Faltam apenas 27 quilómetros para chegar à meta. Está para iniciar a subida à cidade santa e com Ele estão os discípulos e uma grande multidão.
Do ponto de vista histórico, a presença de uma grande multidão ao lado de Jesus é verosímil, já que, por ocasião da Páscoa, as caravanas de peregrinos que se dirigiam a Jerusalém eram numerosas; já do ponto de vista teológico é surpreendente. Não se compreende como é possível que tanta gente siga ainda Jesus, depois que Ele anunciou claramente o destino que o espera, o cálice amargo que deve beber, as águas impetuosas do ódio, da perseguição e do martírio nas quais se deve imergir.
Só pode haver uma explicação: quem o acompanha não entendeu ou não quis entender o significado das suas palavras. Até mesmo os discípulos não se libertaram ainda da ideia distorcida de messias que têm em mente. No seu íntimo continuam a iludir-se, a esperar que as previsões ameaçadoras que Ele pronuncia sejam fruto de um momento de amargura e desconforto, e estão convencidos que no fim tudo acabará com um triunfo.
A sua condição espiritual é semelhante à dos cegos, têm olhos que não se deixam penetrar por qualquer feixe de luz, que são insensíveis às cores mais intensas. Inicialmente o Mestre tinha-os censurado, mas inutilmente: «Ainda não entendestes nem compreendeste? Tendes o vosso coração endurecido? Tendes olhos e não vedes?» depois tinha começado a curar a sua cegueira, com dificuldade, intervindo várias vezes, como fez com o cego de Betsaida. A parte central do Evangelho de Marcos é completamente dedicada a estas tentativas de Jesus.
Verificar se somos realmente iluminados por Cristo ou se apenas o seguimos materialmente é bastante simples. Revela-o a sensibilidade que temos perante o grito do pobre que pede ajuda.
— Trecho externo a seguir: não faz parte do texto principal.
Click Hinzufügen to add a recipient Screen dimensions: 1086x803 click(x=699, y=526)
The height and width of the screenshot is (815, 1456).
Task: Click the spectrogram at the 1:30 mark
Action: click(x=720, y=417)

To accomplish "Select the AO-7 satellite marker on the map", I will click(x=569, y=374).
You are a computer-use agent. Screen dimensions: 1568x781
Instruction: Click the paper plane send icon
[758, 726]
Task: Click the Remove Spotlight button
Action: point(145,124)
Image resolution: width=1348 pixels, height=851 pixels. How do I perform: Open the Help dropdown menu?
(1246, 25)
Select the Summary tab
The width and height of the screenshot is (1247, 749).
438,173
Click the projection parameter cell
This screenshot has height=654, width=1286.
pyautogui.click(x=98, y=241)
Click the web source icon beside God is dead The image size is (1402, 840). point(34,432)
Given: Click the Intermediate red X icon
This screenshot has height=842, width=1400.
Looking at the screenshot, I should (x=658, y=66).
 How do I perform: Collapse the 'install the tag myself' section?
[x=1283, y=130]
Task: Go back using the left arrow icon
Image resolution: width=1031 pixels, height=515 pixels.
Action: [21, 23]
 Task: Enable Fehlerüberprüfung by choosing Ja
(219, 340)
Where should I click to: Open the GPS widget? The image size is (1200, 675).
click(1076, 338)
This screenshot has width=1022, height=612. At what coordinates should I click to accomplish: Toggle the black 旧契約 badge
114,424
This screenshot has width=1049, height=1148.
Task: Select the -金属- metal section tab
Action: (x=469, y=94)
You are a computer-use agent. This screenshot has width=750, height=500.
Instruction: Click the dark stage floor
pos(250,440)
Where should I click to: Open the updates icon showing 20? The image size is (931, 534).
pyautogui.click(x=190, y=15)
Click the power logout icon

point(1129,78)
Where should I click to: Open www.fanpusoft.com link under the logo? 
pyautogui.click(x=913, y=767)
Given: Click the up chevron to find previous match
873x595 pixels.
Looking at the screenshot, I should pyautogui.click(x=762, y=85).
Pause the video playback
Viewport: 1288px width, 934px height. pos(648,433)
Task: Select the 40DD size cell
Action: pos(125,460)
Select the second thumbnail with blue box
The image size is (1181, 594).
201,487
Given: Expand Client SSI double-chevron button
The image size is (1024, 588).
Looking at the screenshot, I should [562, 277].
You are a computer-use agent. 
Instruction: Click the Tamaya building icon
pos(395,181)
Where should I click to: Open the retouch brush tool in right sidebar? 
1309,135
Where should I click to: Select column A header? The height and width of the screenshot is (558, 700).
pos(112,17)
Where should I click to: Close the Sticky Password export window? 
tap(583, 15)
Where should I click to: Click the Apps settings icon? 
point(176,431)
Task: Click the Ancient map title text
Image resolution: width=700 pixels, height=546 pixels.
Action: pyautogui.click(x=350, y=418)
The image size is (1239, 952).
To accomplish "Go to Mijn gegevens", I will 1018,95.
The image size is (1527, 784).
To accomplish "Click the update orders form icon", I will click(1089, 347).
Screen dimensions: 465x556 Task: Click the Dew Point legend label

Quem fica incomodado, quem finge ignorá-lo ou procura fazer com que se cale, quem está ocupado com projectos mais elevados, mais devotos, mais sublimes, e não tem tempo para cuidar de quem cambaleia no escuro, quem crê que haja algo de mais importante do que parar para escutar, entender, ajudar quem deseja encontrar o Senhor, esta pessoa, mesmo se cumpre de forma impecável todas as práticas religiosas, está ainda cega.
O relato termina com o diálogo entre Jesus e o cego. A cada pessoa que procura a luz, o Mestre pede que faça a sua profissão de fé, que acredite naquele que pode abrir-lhe os olhos.
O encontro com Cristo e com a sua luz deixam a pessoa numa condição que não é fácil.
Quem quer ser iluminado por Cristo deve escolher entre a velha capa e a luz.